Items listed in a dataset

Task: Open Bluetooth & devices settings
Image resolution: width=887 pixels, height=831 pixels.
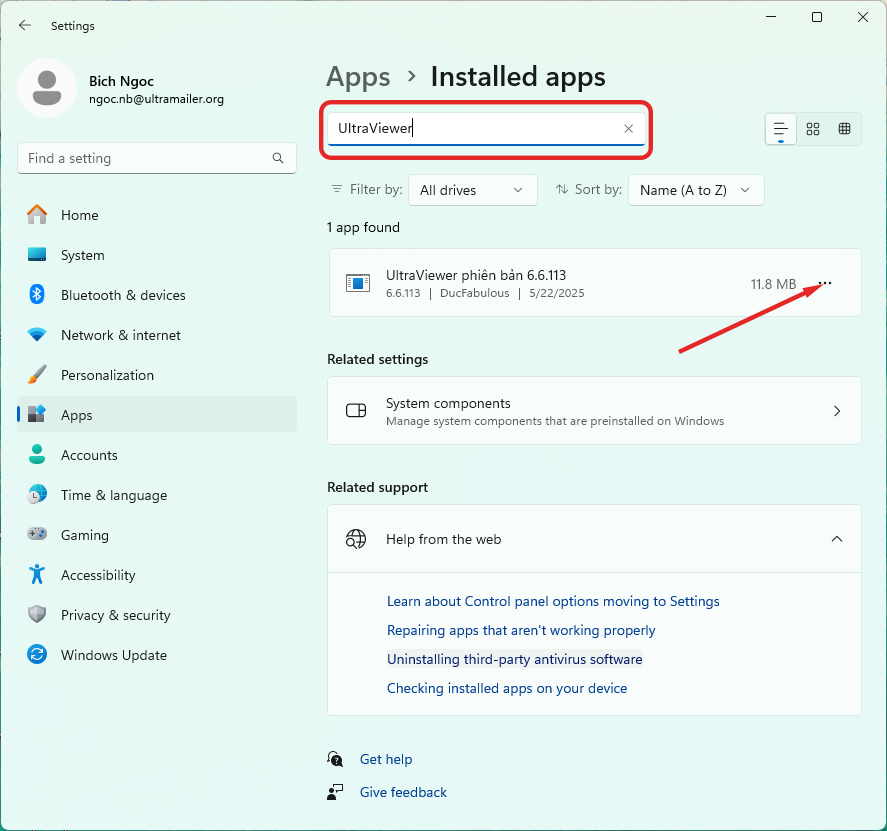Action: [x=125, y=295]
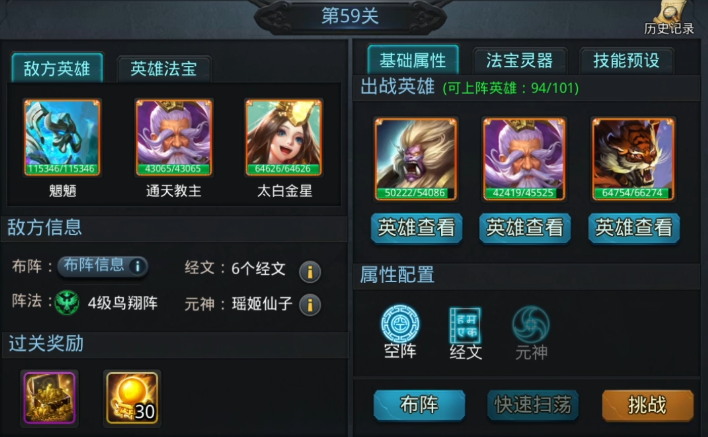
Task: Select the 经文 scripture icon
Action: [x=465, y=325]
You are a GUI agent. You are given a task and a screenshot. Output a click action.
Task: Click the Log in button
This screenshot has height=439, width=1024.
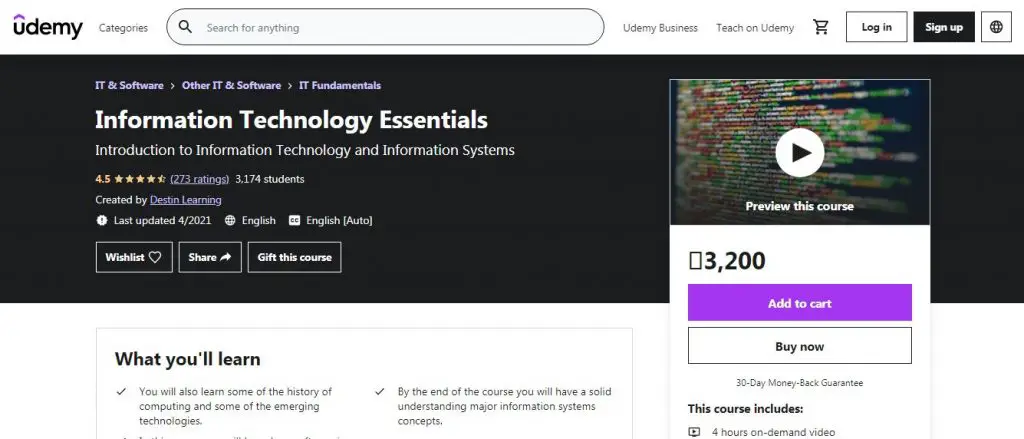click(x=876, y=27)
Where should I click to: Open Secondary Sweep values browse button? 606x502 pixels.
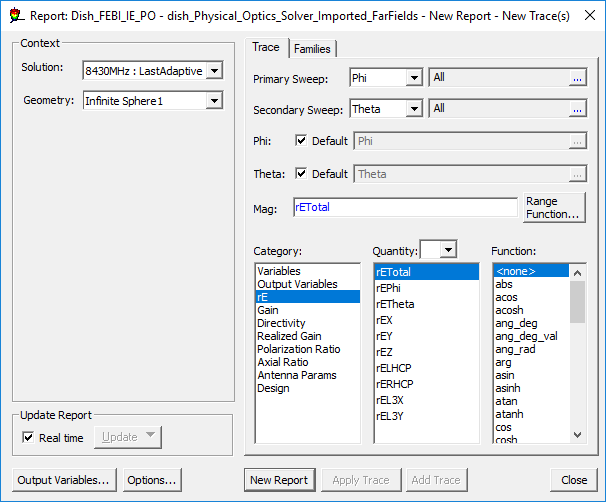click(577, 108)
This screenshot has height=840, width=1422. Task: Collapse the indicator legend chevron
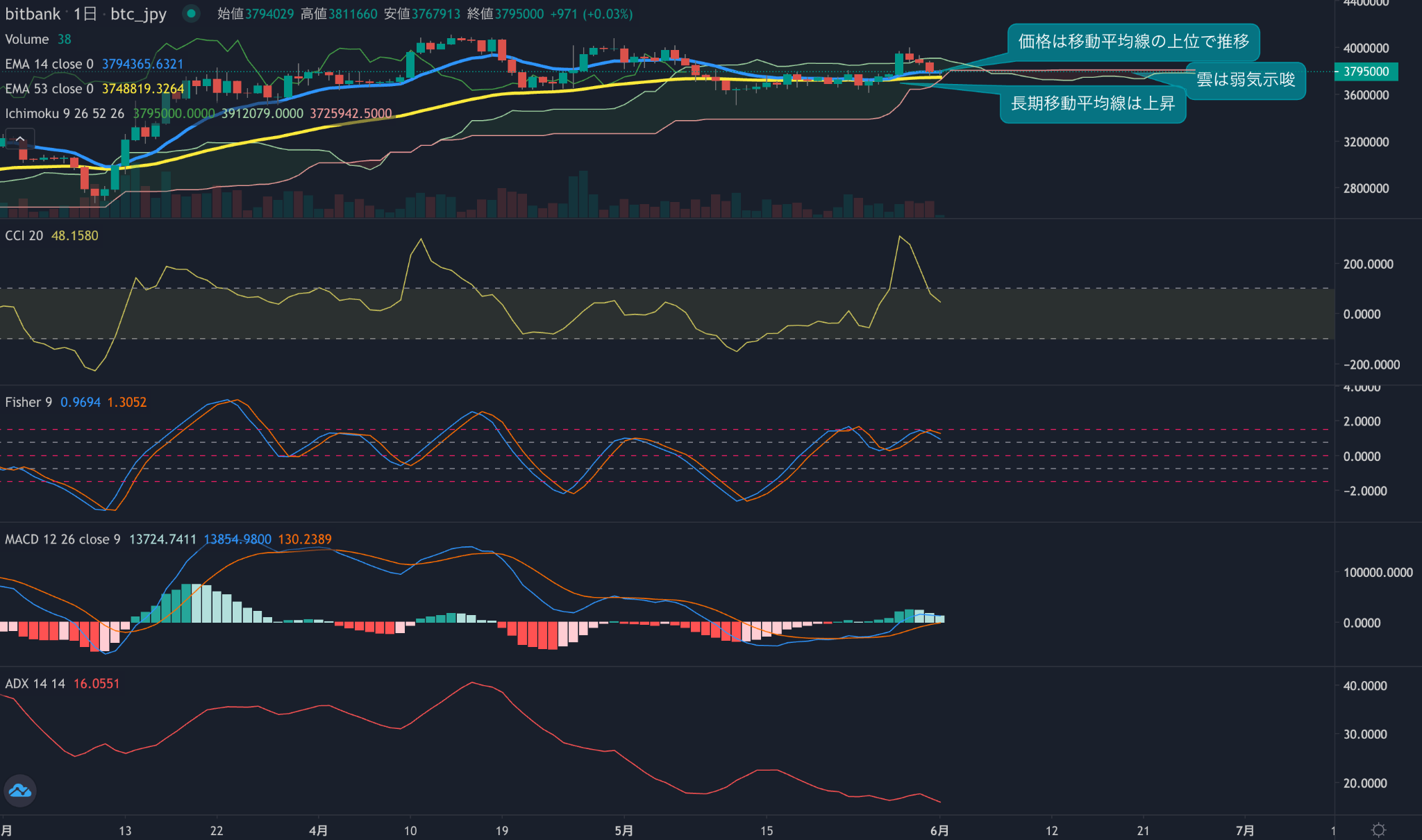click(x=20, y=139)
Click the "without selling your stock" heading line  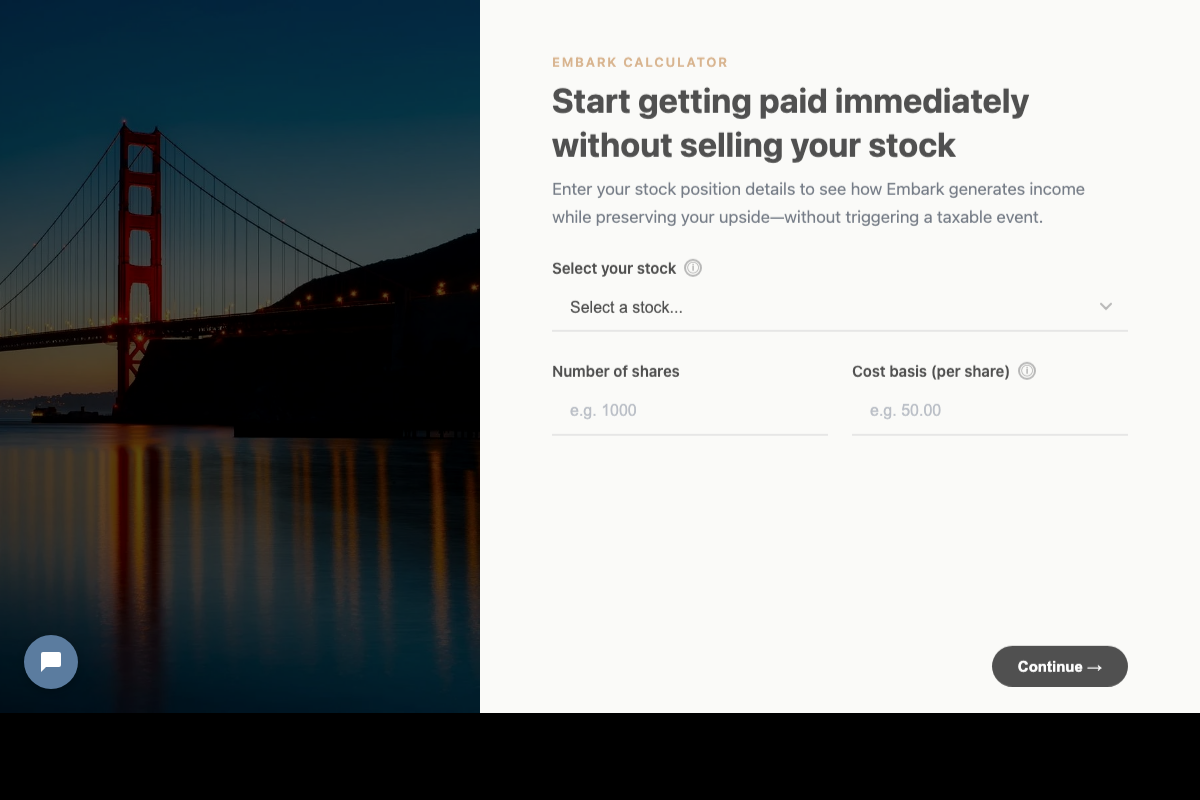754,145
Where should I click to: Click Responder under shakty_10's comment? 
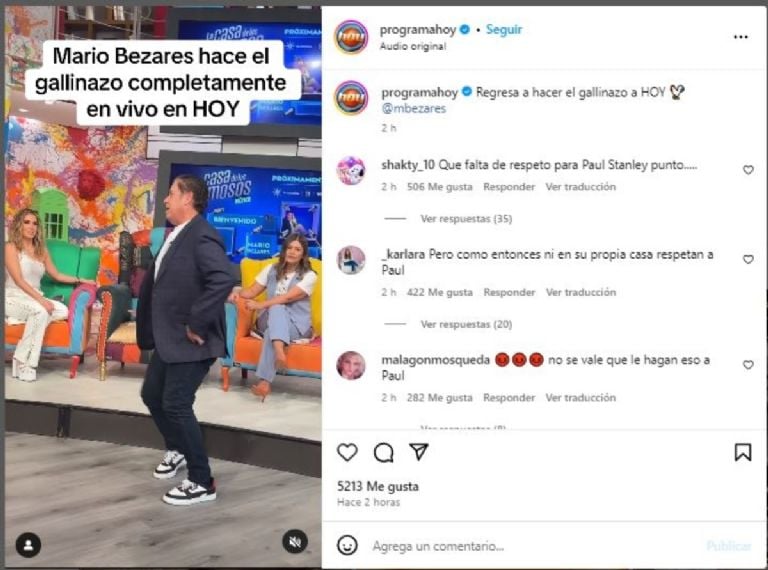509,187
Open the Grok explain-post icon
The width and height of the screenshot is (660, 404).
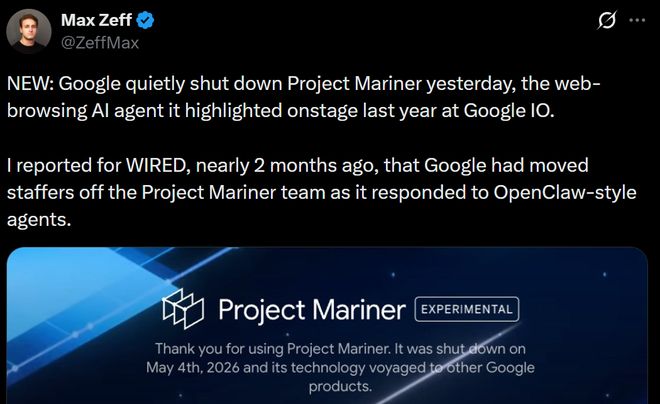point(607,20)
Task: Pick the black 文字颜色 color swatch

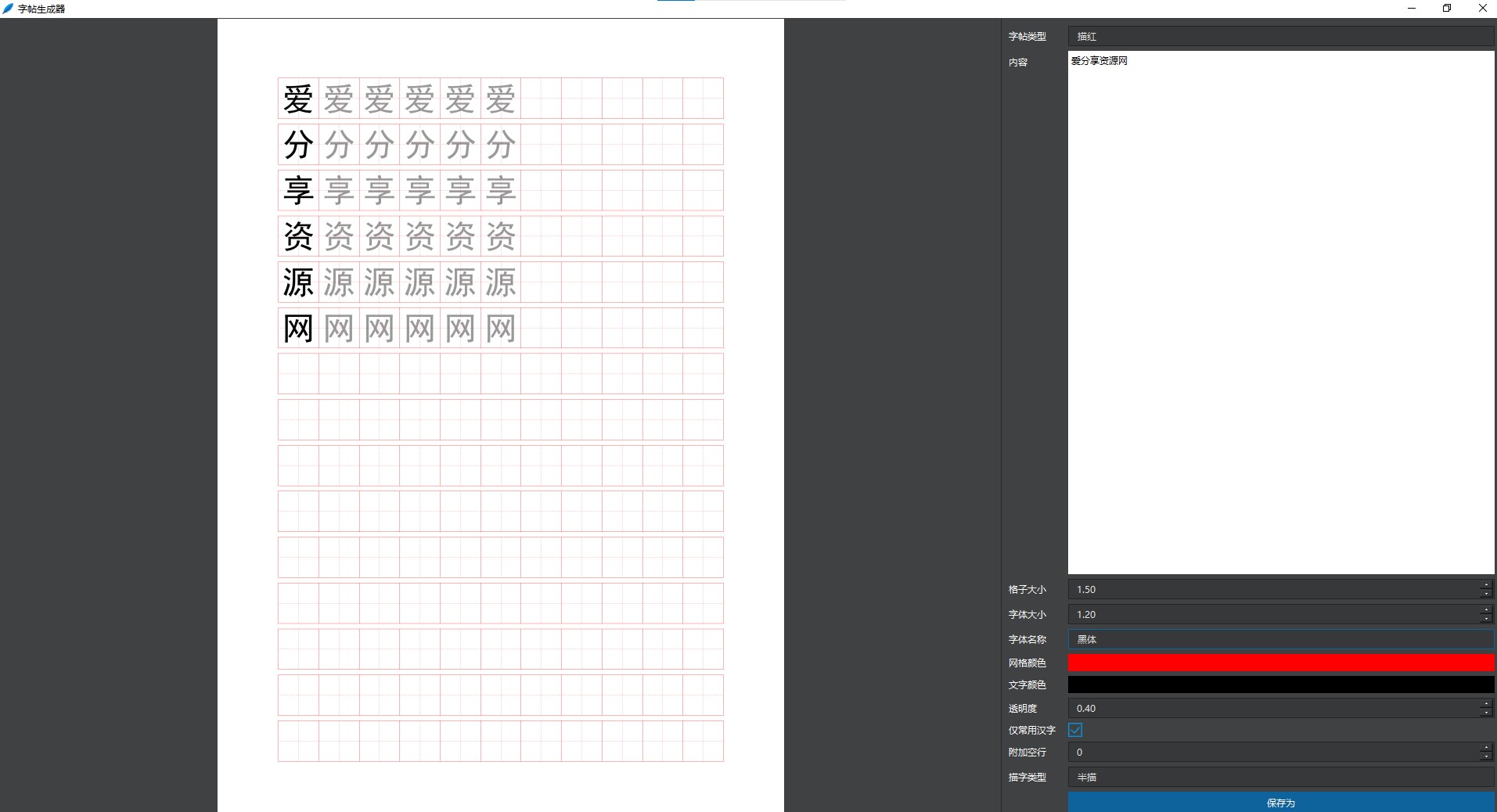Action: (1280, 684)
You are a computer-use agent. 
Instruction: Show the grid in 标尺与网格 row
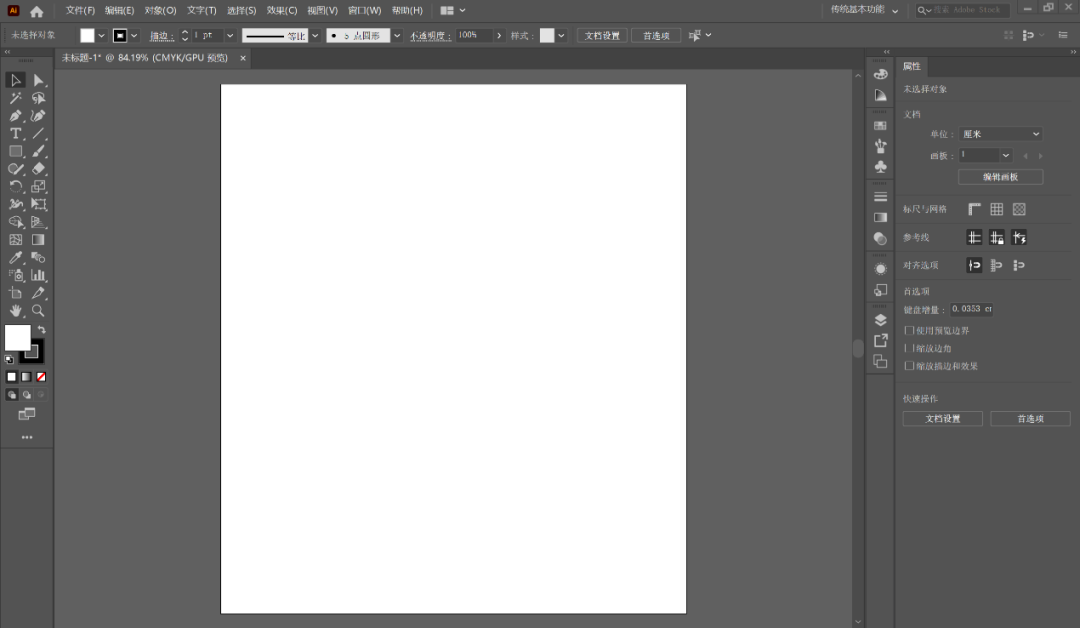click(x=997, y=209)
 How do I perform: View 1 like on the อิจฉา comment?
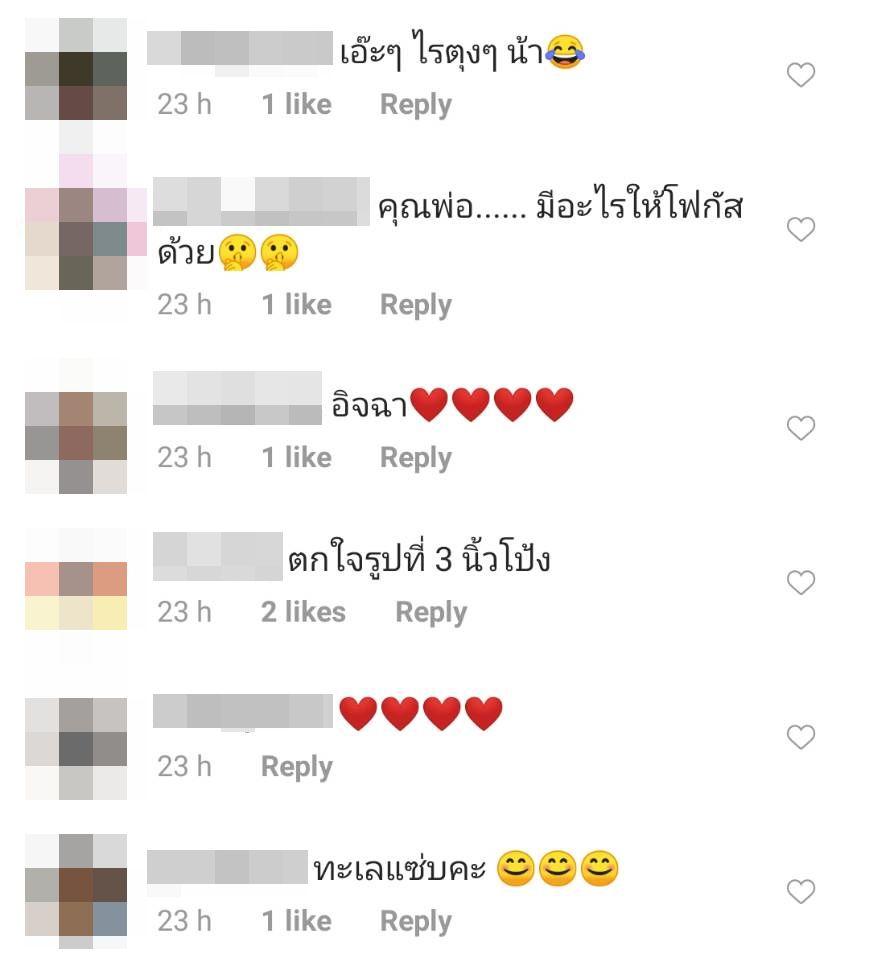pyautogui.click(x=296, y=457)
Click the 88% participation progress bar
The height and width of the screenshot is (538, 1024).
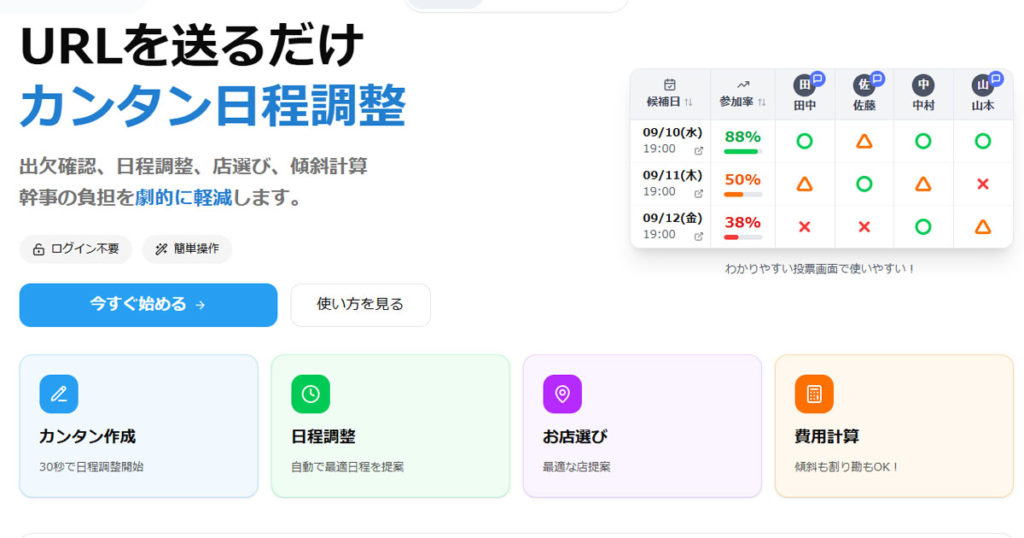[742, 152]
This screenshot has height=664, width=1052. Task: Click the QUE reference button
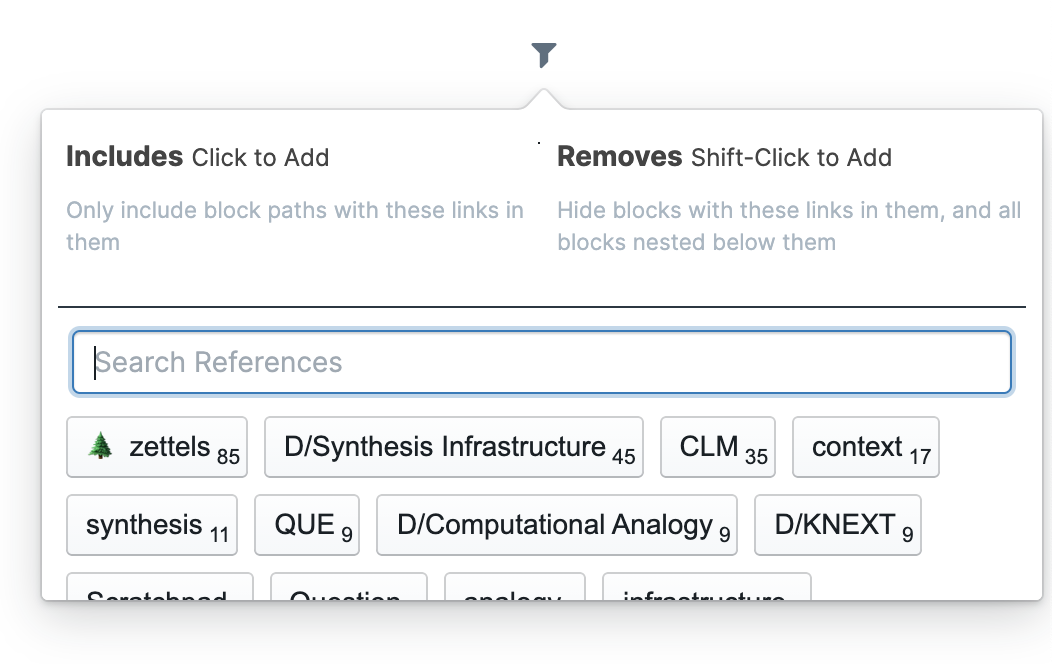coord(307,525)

Work instructions
Search the entries above for the string "agent", and report each line where it occurs.

Answer below
You are a GUI agent. You are given a task and a screenshot. Output a click action.
You are a computer-use agent. 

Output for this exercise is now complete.